The Netherlands has a rich history and reputation for cannabis retail, but what might a store vending a plethora of other drugs look like?
Well, look no further. A mock-up store demonstrating what and how a legal, regulated retail outlet for drugs, such as MDMA, might look like has been set up in the heart of Utrecht, the fourth largest city in the Netherlands.
If their longstanding tolerance policy (gedoogbeleid) were to be extended to other substances that are currently prohibited around the world, visitors to this prototype shop can experience a potential model for the safe dispensation of drugs.
Recent visitors to the new XTC ‘store’ include the Netherlands’ Health Minister, Ernst Kuipers, who took a look at the replica shop, the creation of the Poppi Drug Museum.
What Could a Regulated Drugs Store Look Like?
The shop presents three different models of how drugs could be sold in a retail outlet, depending on the level and strictness of regulations established by the state.
The most relaxed regulated market could see drugs like ecstasy pills bought from vending machines, with retailers able to have complete creative license on their marketing within the store, as demonstrated in model one.
In this example, the desired pill would be dispensed following completion of a questionnaire and the monetary exchange taking place.
The second model presents a vending machine, bearing the resemblance of a condom vending machine, presenting consumers with three differing options of ecstasy pill, varying in their potency, which can be purchased with coins.
The third – and most realistic – model for regulated, retail drugs (given that this would be a significant gear change for any government relaxing their drug policies) presents the products in a setting similar to pharmaceuticals, with minimal marketing on the packaging.
Would-be consumers are required to complete an extensive questionnaire, with an educational video played before each question is able to be answered, ensuring the prospective purchaser understands all potential risks associated with consumption.
Speaking to The Guardian, Machteld Busz, Director at the Mainline Foundation and one of the driving forces behind the Poppi initiative, said: “MDMA is on the radar because the Netherlands is such a big producer of this drug and it causes a lot of crime and environmental damage. We have a big group of users and the health risks are there. But they are less serious than alcohol, cocaine or heroin, for example.”

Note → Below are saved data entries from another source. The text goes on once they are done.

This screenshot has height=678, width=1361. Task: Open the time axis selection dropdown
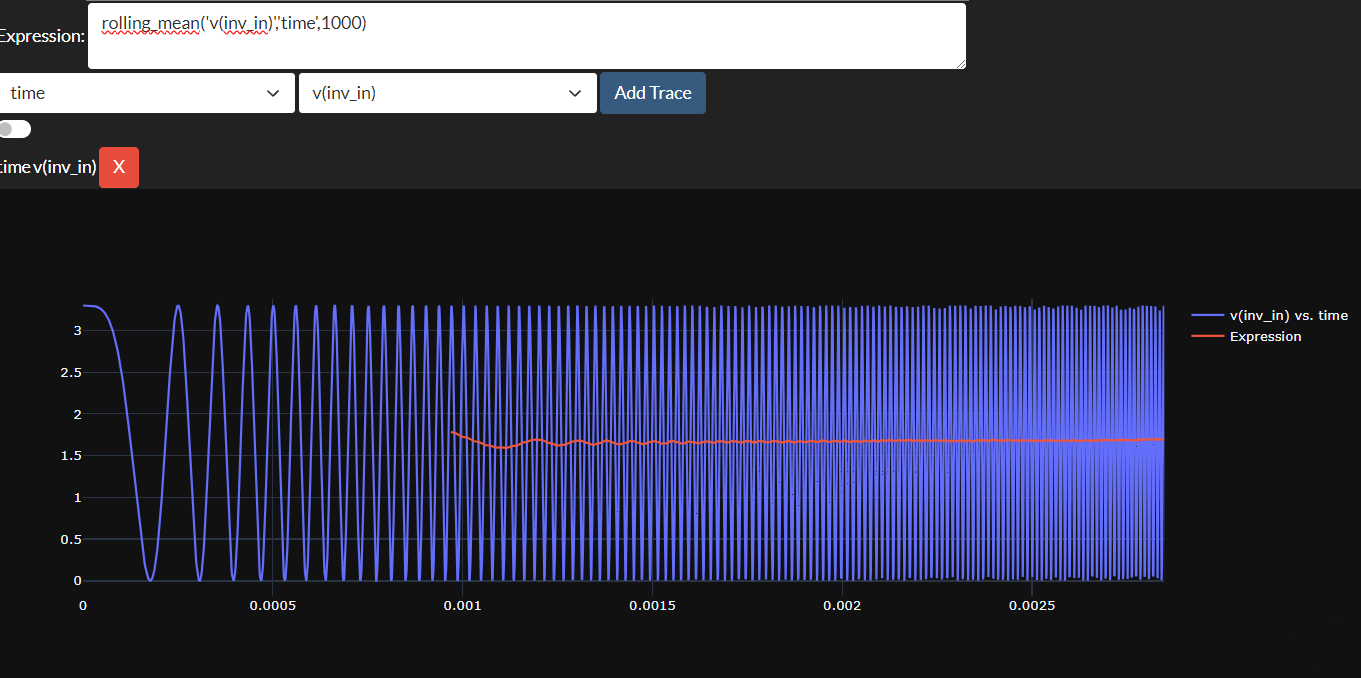145,93
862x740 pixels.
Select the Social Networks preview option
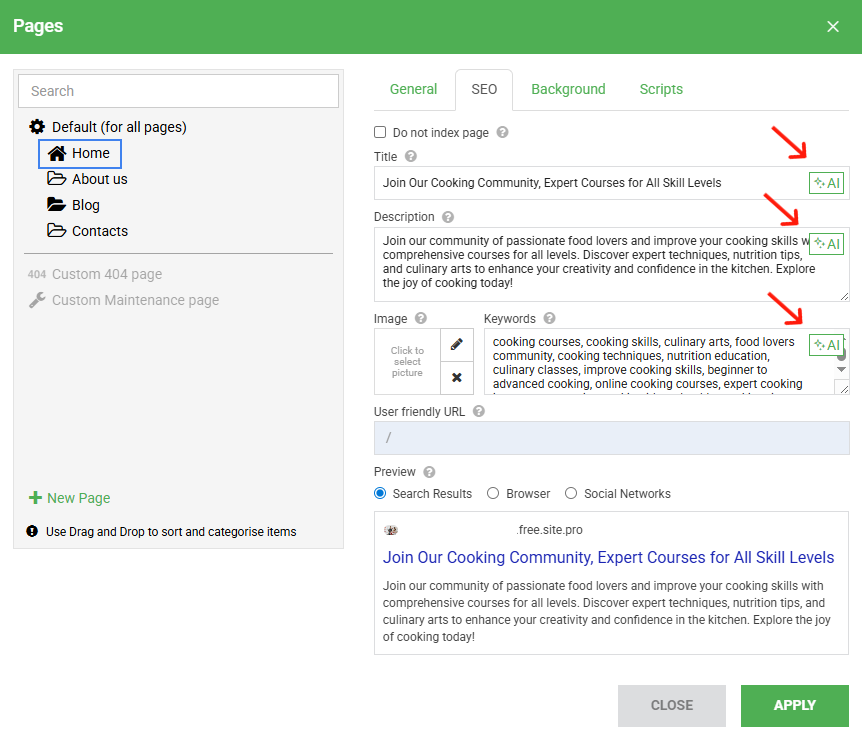click(x=571, y=493)
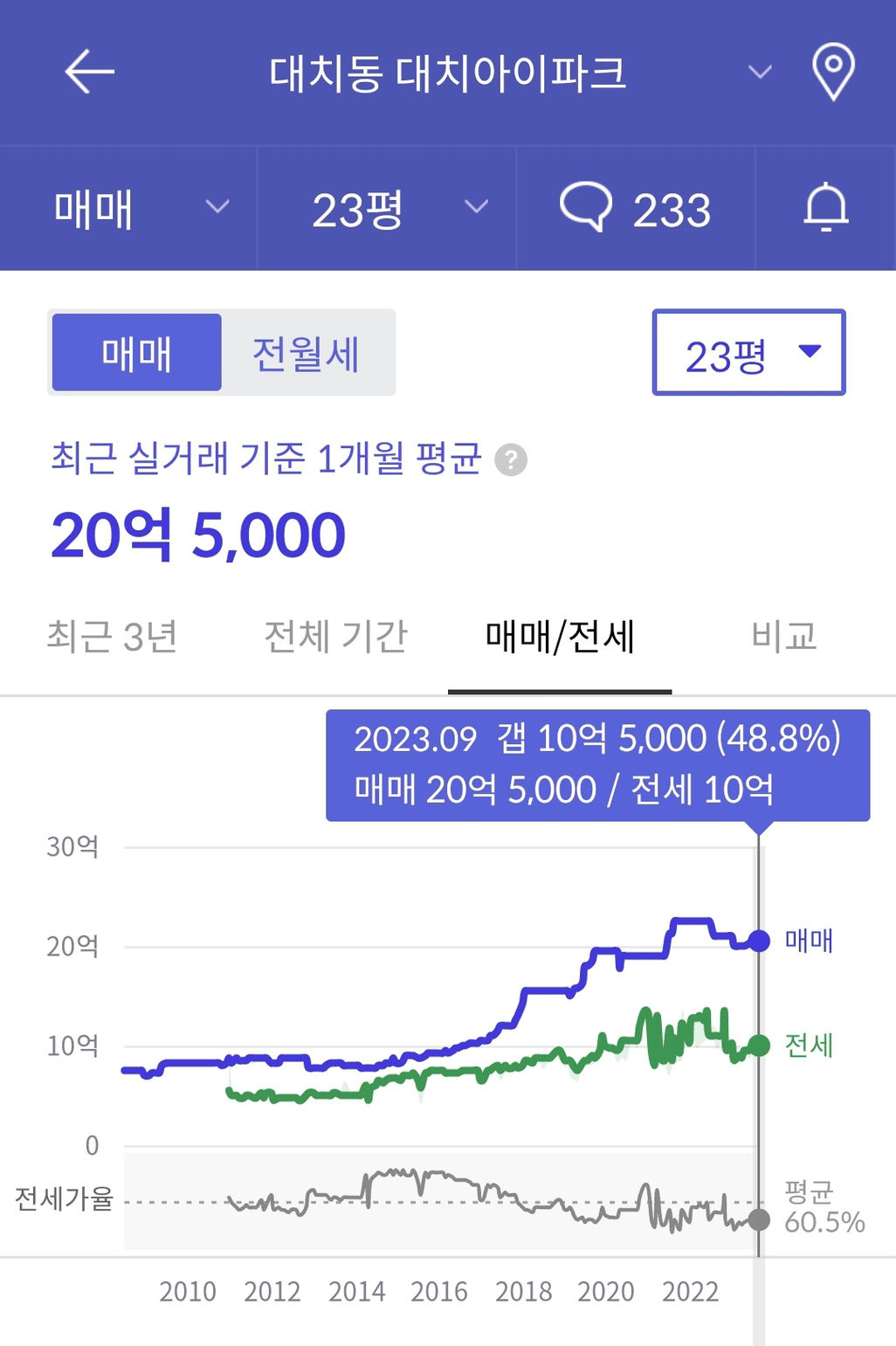Switch to the 전체 기간 tab
This screenshot has height=1346, width=896.
coord(336,637)
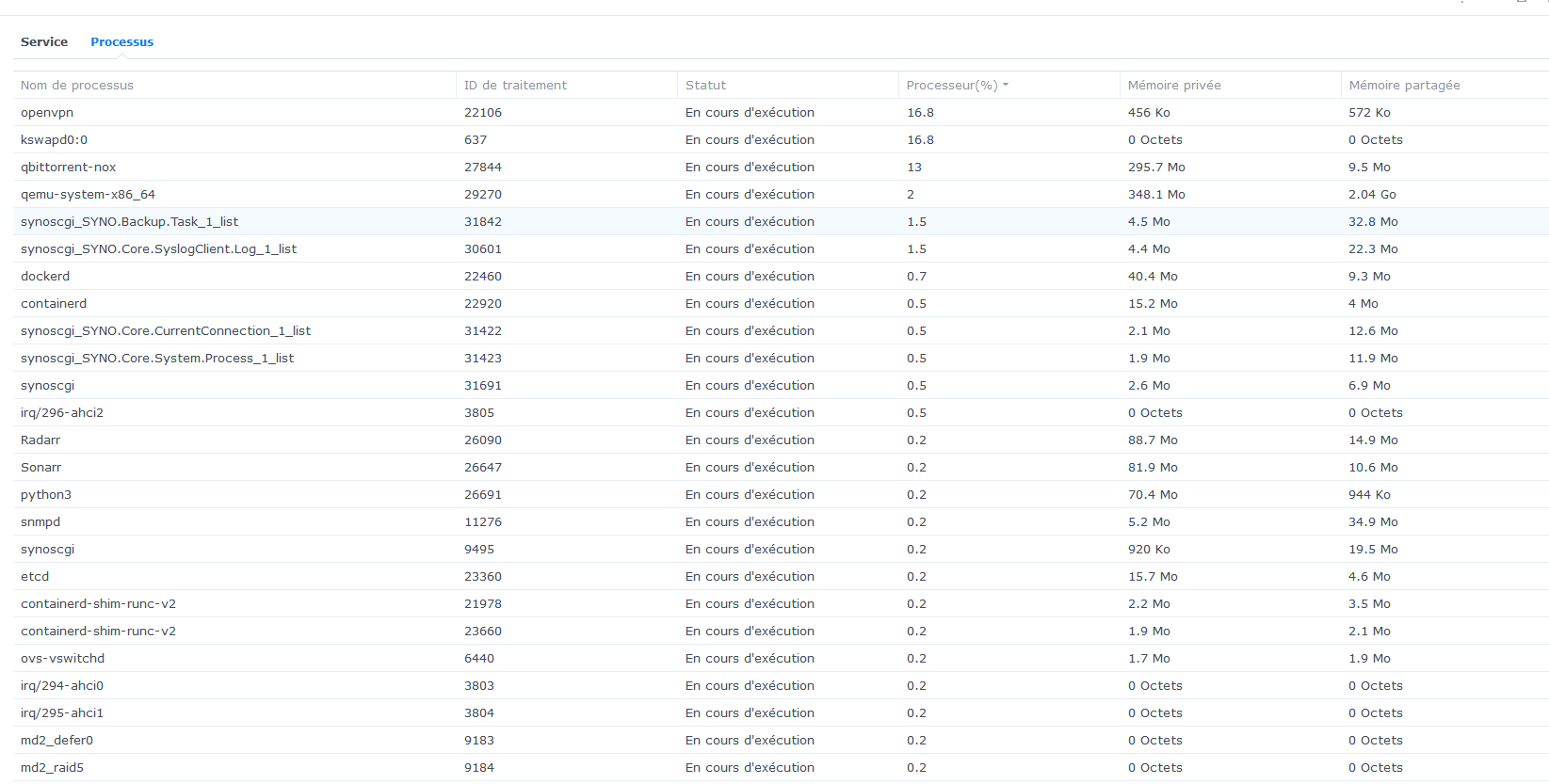The height and width of the screenshot is (784, 1549).
Task: Select the snmpd process row
Action: (40, 522)
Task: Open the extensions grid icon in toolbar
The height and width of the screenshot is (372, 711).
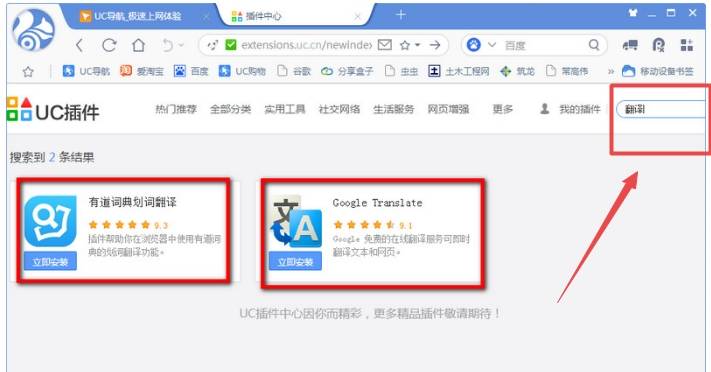Action: click(x=687, y=45)
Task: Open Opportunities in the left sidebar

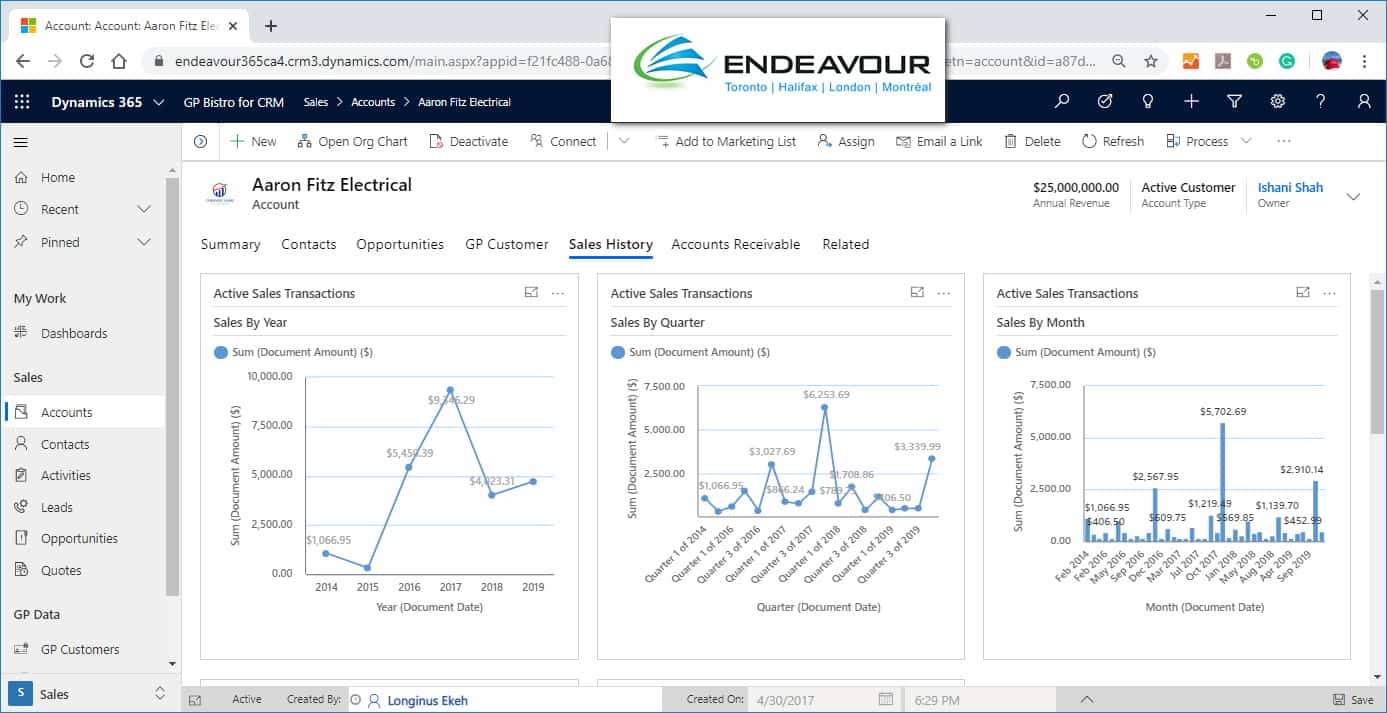Action: pos(79,538)
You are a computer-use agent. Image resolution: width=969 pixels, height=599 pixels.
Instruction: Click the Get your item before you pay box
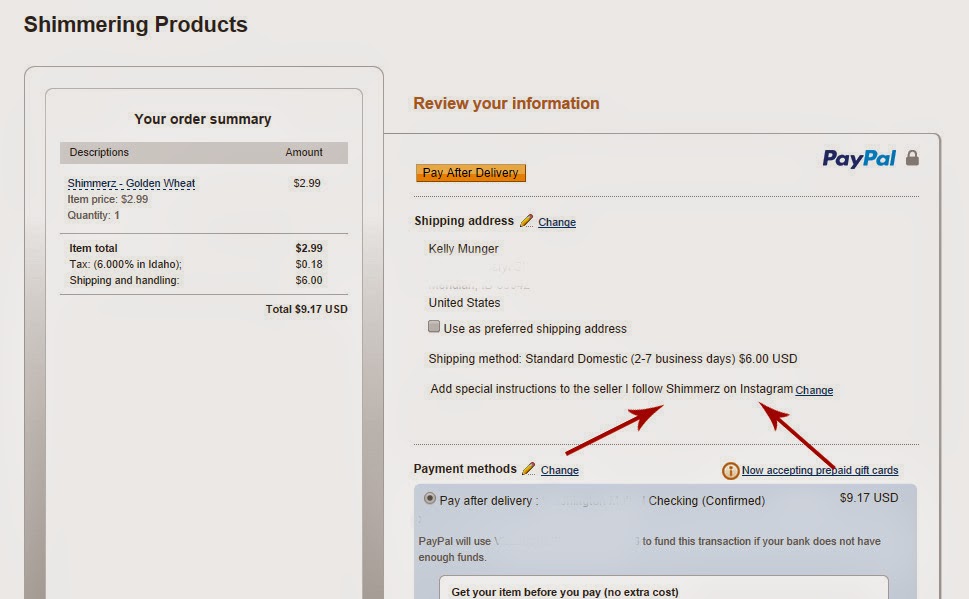[x=663, y=589]
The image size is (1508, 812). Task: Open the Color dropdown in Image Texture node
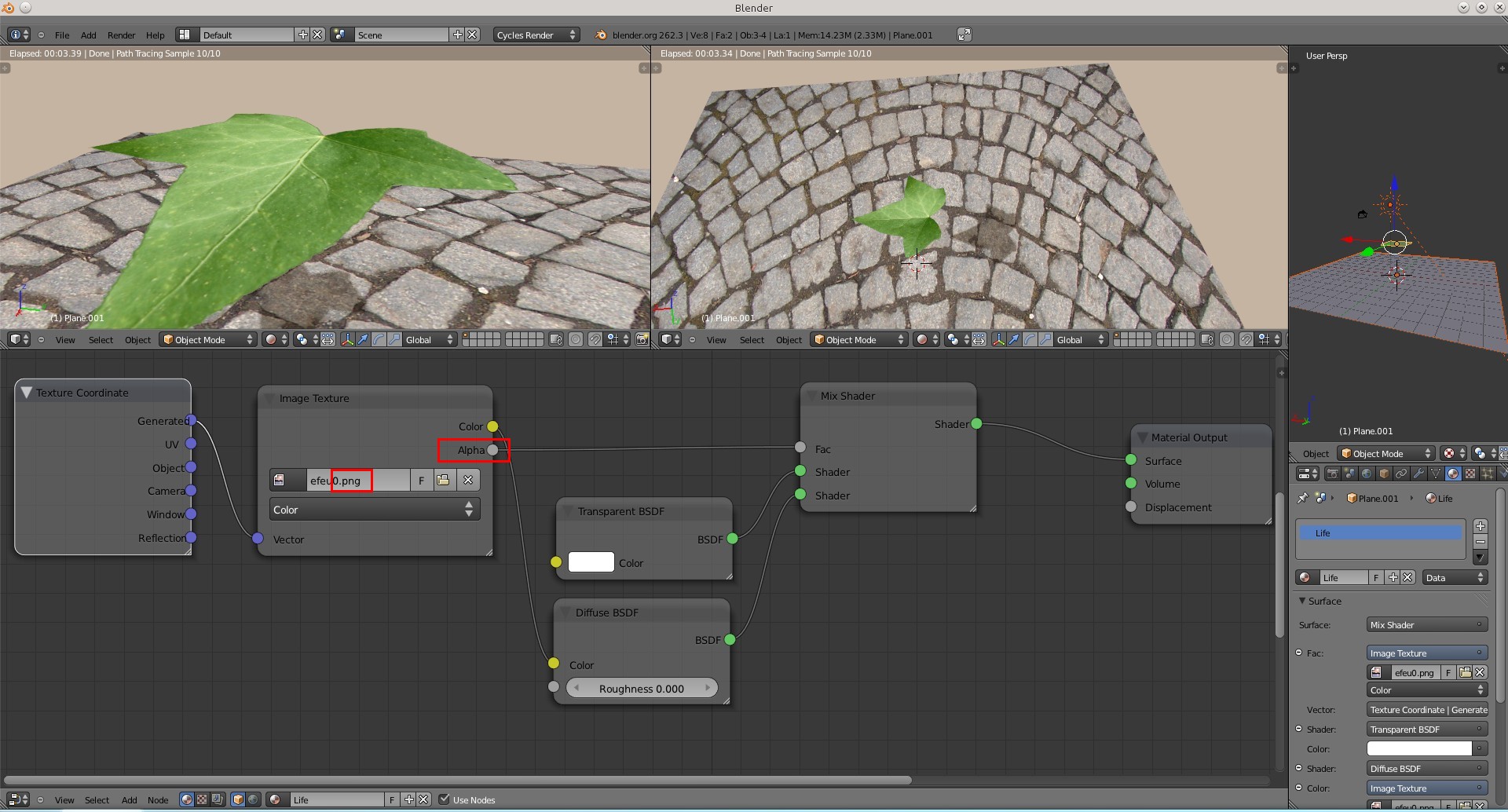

Seeking to help drive forward the conversation about how a regulated market for drugs such as MDMA could look in practice, Busz’s ambition was to create “a setting to encourage people to think about what that would look like”.
Busz continued by saying that they “want to figure out what would be an acceptable model for the general public if we would take that policy decision in the Netherlands.”
The model store will be open up until September 29th, with survey results collating the views of visitors analysed and utilised within a research project by Utrecht University. The views will be examined in conjunction of focus group results, with participants made up of members of the police and judiciary.